■ **REQUESTS**
1 - Summarize the DictBuilder code in two sentences.
2 - Duplicate a span of the DictBuilder code, everything from "lemma_num_ = lma_num;" down to "possible maximum size.".

DictBuilder::DictBuilder() {
  lemma_arr_ = NULL;
  lemma_num_ = 0;

  scis_ = NULL;
  scis_num_ = 0;

  lma_nodes_le0_ = NULL;
  lma_nodes_ge1_ = NULL;

  lma_nds_used_num_le0_ = 0;
  lma_nds_used_num_ge1_ = 0;

  homo_idx_buf_ = NULL;
  homo_idx_num_eq1_ = 0;
  homo_idx_num_gt1_ = 0;

  top_lmas_ = NULL;
  top_lmas_num_ = 0;

  spl_table_ = NULL;
  spl_parser_ = NULL;
}

DictBuilder::~DictBuilder() {
  free_resource();
}

bool DictBuilder::alloc_resource(size_t lma_num) {
  if (0 == lma_num)
    return false;

  free_resource();

  lemma_num_ = lma_num;
  lemma_arr_ = new LemmaEntry[lemma_num_];

  top_lmas_num_ = 0;
  top_lmas_ = new LemmaEntry[kTopScoreLemmaNum];

  // New the scis_ buffer to the possible maximum size.
  scis_num_ = lemma_num_ * kMaxLemmaSize;
  scis_ = new SingleCharItem[scis_num_];

  // The root and first level nodes is less than kMaxSpellingNum + 1
  lma_nds_used_num_le0_ = 0;
  lma_nodes_le0_ = new LmaNodeLE0[kMaxSpellingNum + 1];

  // Other nodes is less than lemma_num
  lma_nds_used_num_ge1_ = 0;
  lma_nodes_ge1_ = new LmaNodeGE1[lemma_num_];

  homo_idx_buf_ = new LemmaIdType[lemma_num_];
  spl_table_ = new SpellingTable();
  spl_parser_ = new SpellingParser();

  if (NULL == lemma_arr_ || NULL == top_lmas_ ||
      NULL == scis_ || NULL == spl_table_ ||
      NULL == spl_parser_ || NULL == lma_nodes_le0_ ||
      NULL == lma_nodes_ge1_ || NULL == homo_idx_buf_) {
    free_resource();
    return false;
  }

  memset(lemma_arr_, 0, sizeof(LemmaEntry) * lemma_num_);
  memset(scis_, 0, sizeof(SingleCharItem) * scis_num_);
  memset(lma_nodes_le0_, 0, sizeof(LmaNodeLE0) * (kMaxSpellingNum + 1));
  memset(lma_nodes_ge1_, 0, sizeof(LmaNodeGE1) * lemma_num_);
  memset(homo_idx_buf_, 0, sizeof(LemmaIdType) * lemma_num_);
  spl_table_->init_table(kMaxPinyinSize, kSplTableHashLen, true);

  return true;
}

char16* DictBuilder::read_valid_hanzis(const char *fn_validhzs, size_t *num) {
  if (NULL == fn_validhzs || NULL == num)
    return NULL;

  *num = 0;
  FILE *fp = fopen(fn_validhzs, "rb");
  if (NULL == fp)

■ **INFORMATION PROVIDED**
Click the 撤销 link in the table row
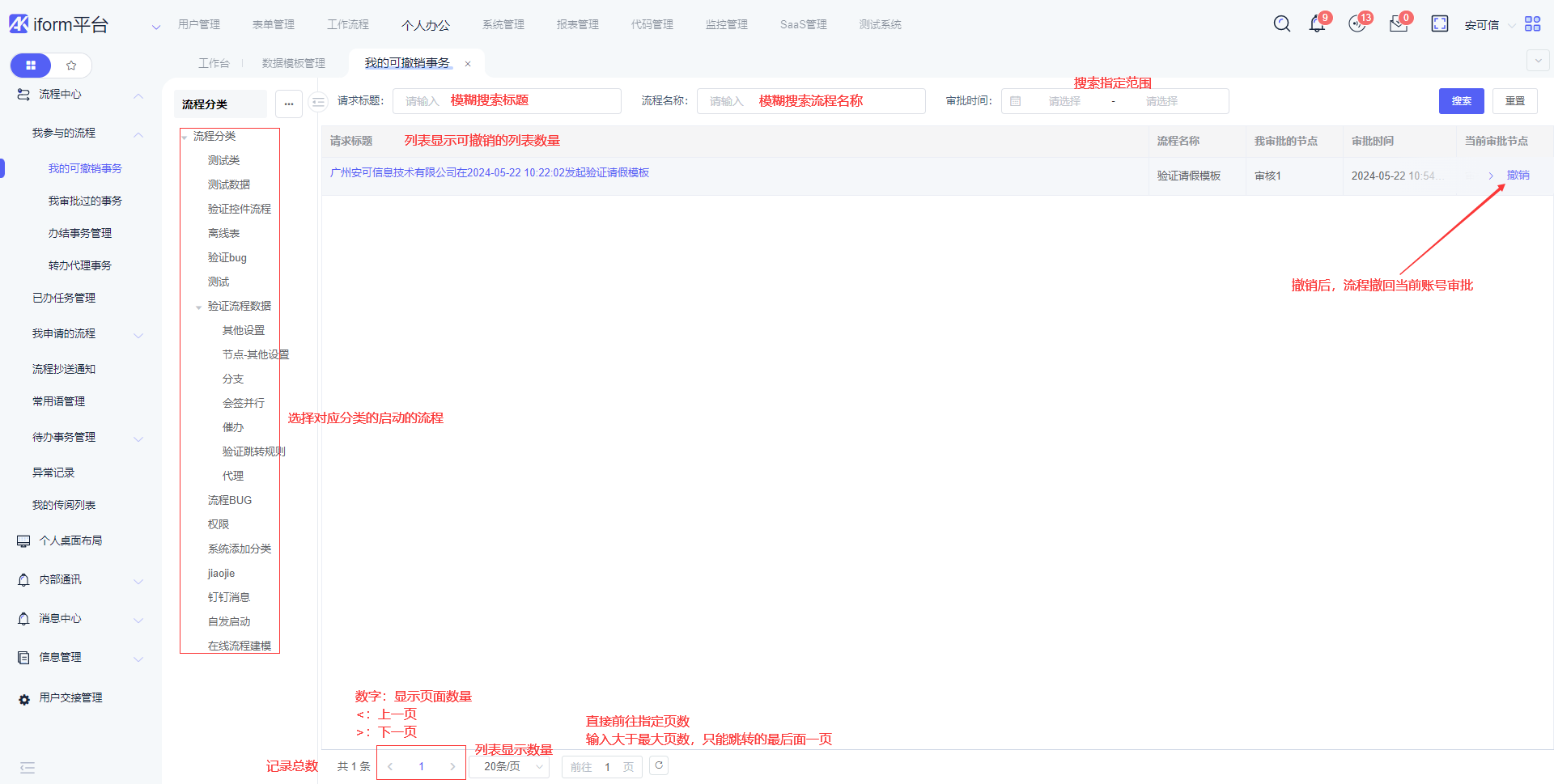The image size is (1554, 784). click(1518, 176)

---

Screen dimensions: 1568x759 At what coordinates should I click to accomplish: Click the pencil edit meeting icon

* * *

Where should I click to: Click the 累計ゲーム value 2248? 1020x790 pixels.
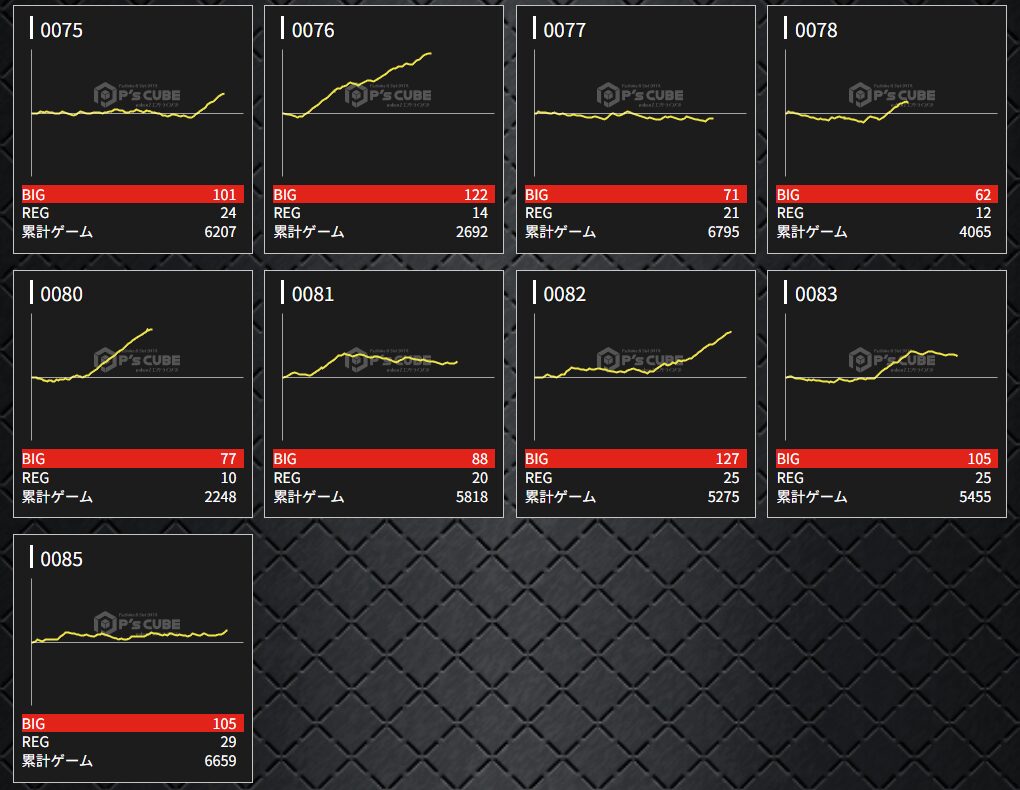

■ **TASK SOLUTIONS**
1 - The DictBuilder constructor sets its pointer members to NULL and its counters to zero, and the destructor calls free_resource(). The alloc_resource function returns false when given a lemma count of zero; otherwise it allocates its arrays and helper objects, frees everything and returns false if any allocation is NULL, and otherwise zero-fills most of the arrays, initializes the spelling table, and returns true.

2 -
lemma_num_ = lma_num;
  lemma_arr_ = new LemmaEntry[lemma_num_];

  top_lmas_num_ = 0;
  top_lmas_ = new LemmaEntry[kTopScoreLemmaNum];

  // New the scis_ buffer to the possible maximum size.